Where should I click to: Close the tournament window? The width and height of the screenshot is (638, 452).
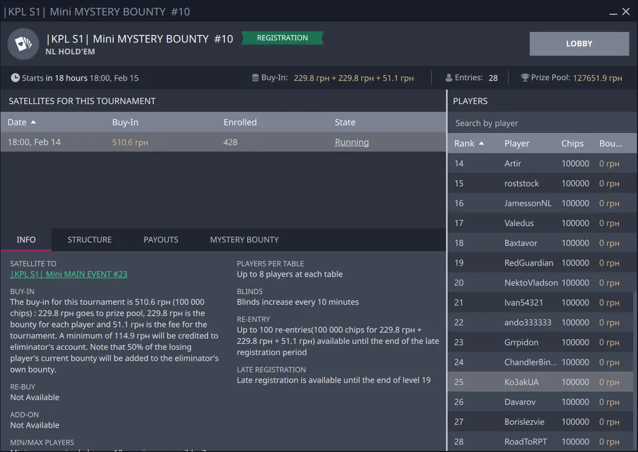click(x=626, y=11)
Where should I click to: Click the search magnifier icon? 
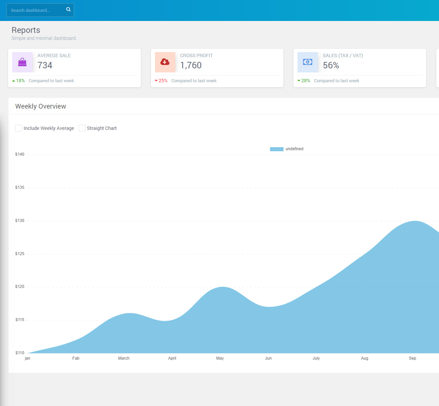pyautogui.click(x=68, y=9)
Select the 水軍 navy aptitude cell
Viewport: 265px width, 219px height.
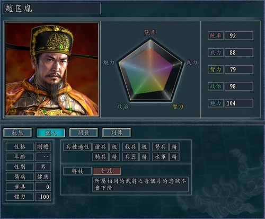tap(160, 157)
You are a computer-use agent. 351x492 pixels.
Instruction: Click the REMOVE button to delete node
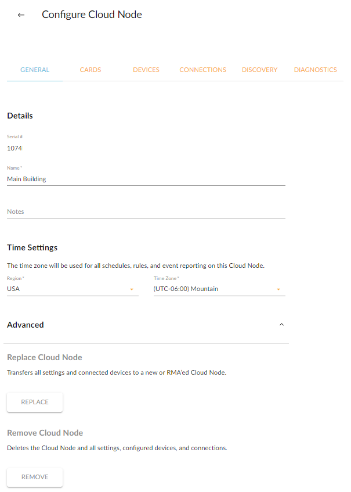pos(34,477)
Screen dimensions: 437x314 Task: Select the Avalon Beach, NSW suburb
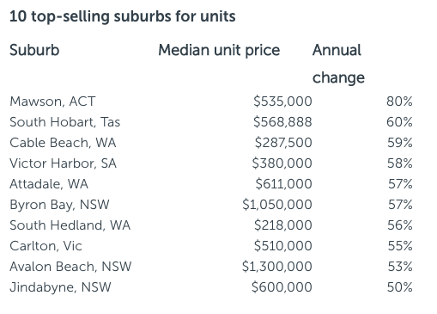(x=70, y=267)

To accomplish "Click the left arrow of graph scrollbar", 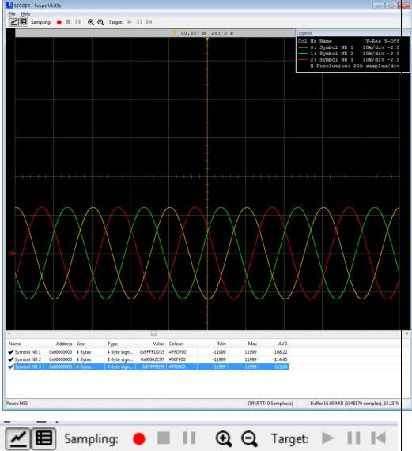I will click(x=9, y=333).
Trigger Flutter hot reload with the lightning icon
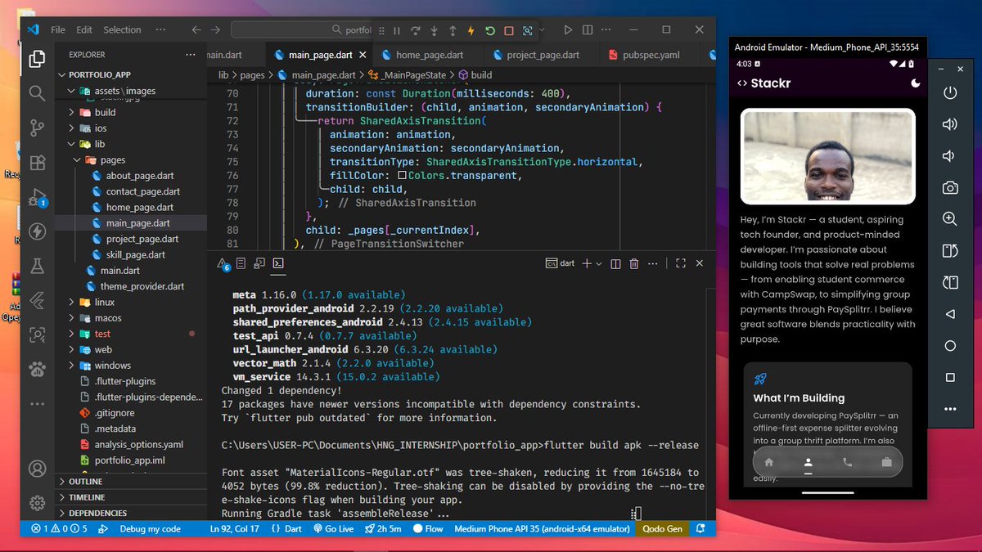 point(471,29)
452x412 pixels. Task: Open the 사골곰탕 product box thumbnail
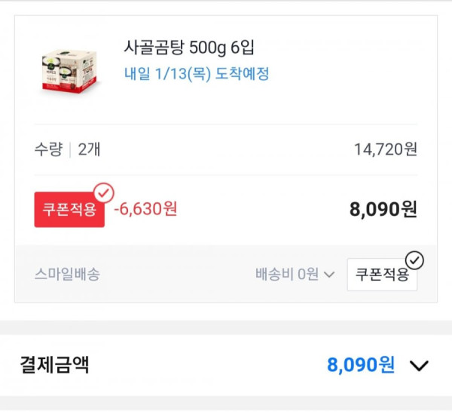click(69, 72)
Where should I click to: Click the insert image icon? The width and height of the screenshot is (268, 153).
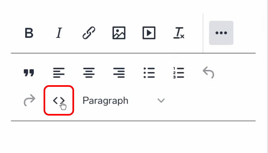(x=119, y=33)
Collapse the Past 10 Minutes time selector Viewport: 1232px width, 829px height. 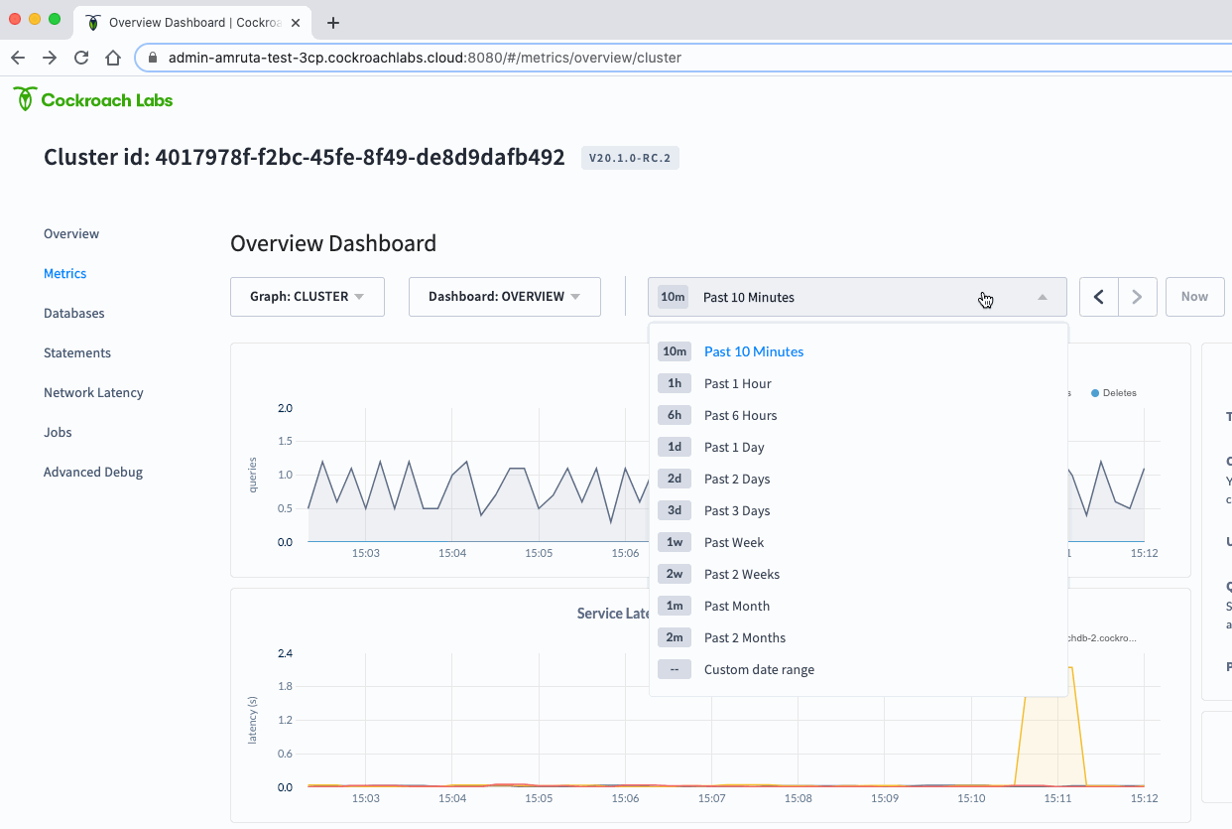[x=857, y=297]
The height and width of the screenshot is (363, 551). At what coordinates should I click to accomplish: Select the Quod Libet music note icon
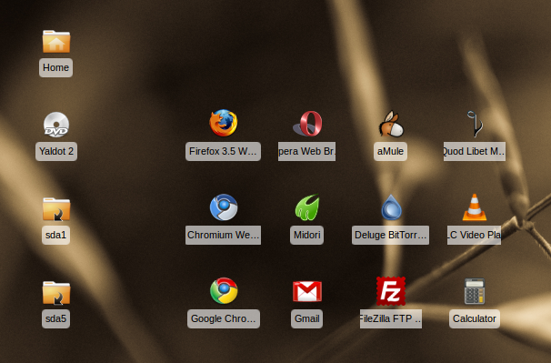[475, 124]
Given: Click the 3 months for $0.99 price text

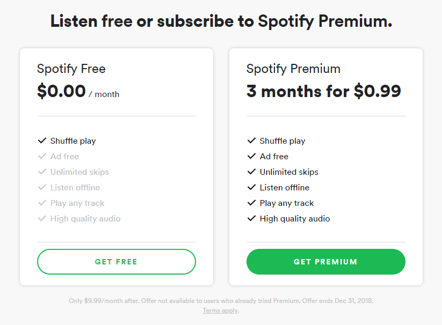Looking at the screenshot, I should [324, 91].
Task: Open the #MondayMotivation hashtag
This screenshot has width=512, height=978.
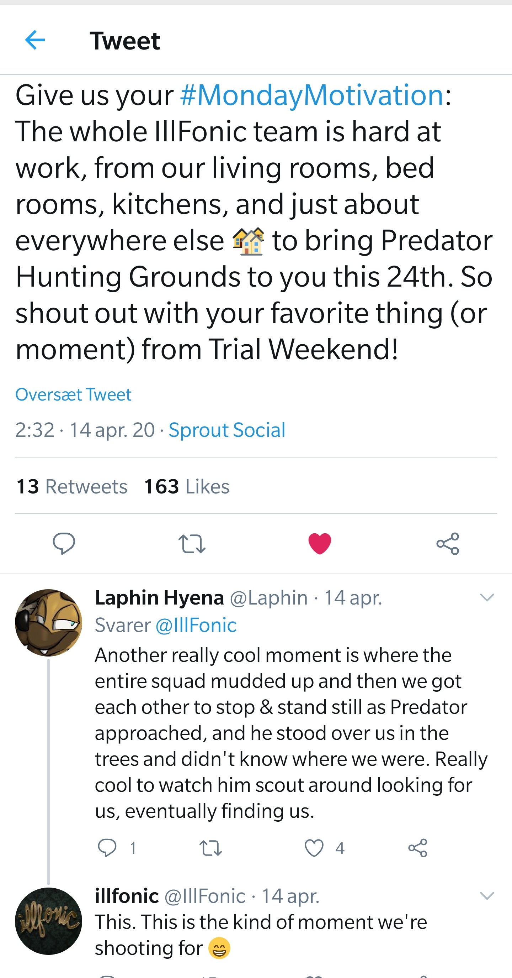Action: tap(312, 95)
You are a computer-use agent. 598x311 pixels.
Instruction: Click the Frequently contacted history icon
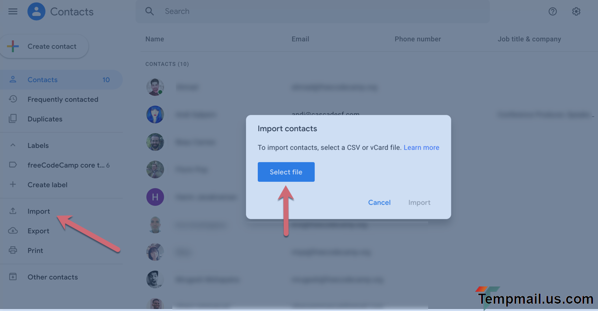[13, 99]
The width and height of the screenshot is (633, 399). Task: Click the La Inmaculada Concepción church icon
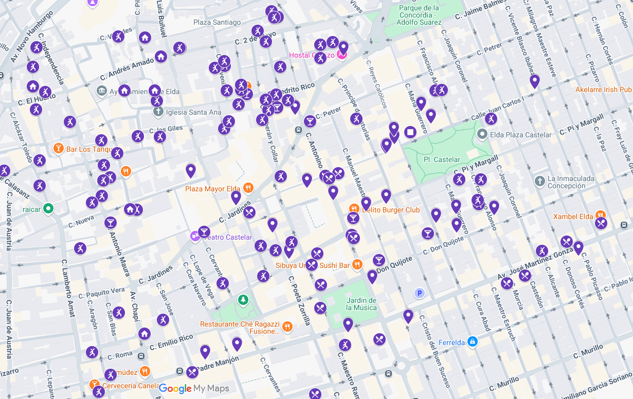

---+---

EXERCISE BRIEF:
Take every line of the material that contains the word "agent", and copy it.

SOLVED PROBLEM:
You are a computer-use agent. 351x492 pixels.
You are a computer-use agent. 598x311 pixels.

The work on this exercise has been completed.